WORK REQUEST: Copy every line of the following data that includes the string "Given".

******************************

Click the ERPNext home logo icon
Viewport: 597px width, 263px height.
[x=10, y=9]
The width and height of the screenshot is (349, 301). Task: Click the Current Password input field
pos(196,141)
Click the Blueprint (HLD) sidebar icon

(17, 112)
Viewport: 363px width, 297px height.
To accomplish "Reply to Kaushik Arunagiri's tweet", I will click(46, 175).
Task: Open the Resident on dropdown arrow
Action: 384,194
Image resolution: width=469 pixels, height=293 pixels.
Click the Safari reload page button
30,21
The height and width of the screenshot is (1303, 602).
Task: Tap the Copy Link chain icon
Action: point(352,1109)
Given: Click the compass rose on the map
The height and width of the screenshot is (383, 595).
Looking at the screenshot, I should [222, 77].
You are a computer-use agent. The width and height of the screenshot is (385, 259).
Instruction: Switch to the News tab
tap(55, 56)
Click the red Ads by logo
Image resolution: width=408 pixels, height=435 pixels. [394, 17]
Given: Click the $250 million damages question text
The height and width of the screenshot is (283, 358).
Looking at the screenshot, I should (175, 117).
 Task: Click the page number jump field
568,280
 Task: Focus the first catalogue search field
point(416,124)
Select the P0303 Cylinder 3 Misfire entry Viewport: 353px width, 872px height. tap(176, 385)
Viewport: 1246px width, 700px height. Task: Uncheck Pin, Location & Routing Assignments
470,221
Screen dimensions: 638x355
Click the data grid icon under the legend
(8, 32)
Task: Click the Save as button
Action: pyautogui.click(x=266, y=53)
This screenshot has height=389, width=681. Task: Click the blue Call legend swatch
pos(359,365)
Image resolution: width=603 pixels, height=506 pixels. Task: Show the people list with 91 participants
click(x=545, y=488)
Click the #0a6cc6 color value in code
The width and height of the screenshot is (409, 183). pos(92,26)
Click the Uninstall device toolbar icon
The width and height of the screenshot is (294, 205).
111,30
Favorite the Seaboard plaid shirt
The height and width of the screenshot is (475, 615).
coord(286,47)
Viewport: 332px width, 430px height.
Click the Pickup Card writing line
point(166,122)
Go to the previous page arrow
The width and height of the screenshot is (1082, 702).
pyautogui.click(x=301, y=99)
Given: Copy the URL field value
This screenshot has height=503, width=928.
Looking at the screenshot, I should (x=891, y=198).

******************************

WRITTEN SOLUTION:
Given: Click the compass rose on the map
Given: Click the $250 million damages question text
Given: Copy the URL field value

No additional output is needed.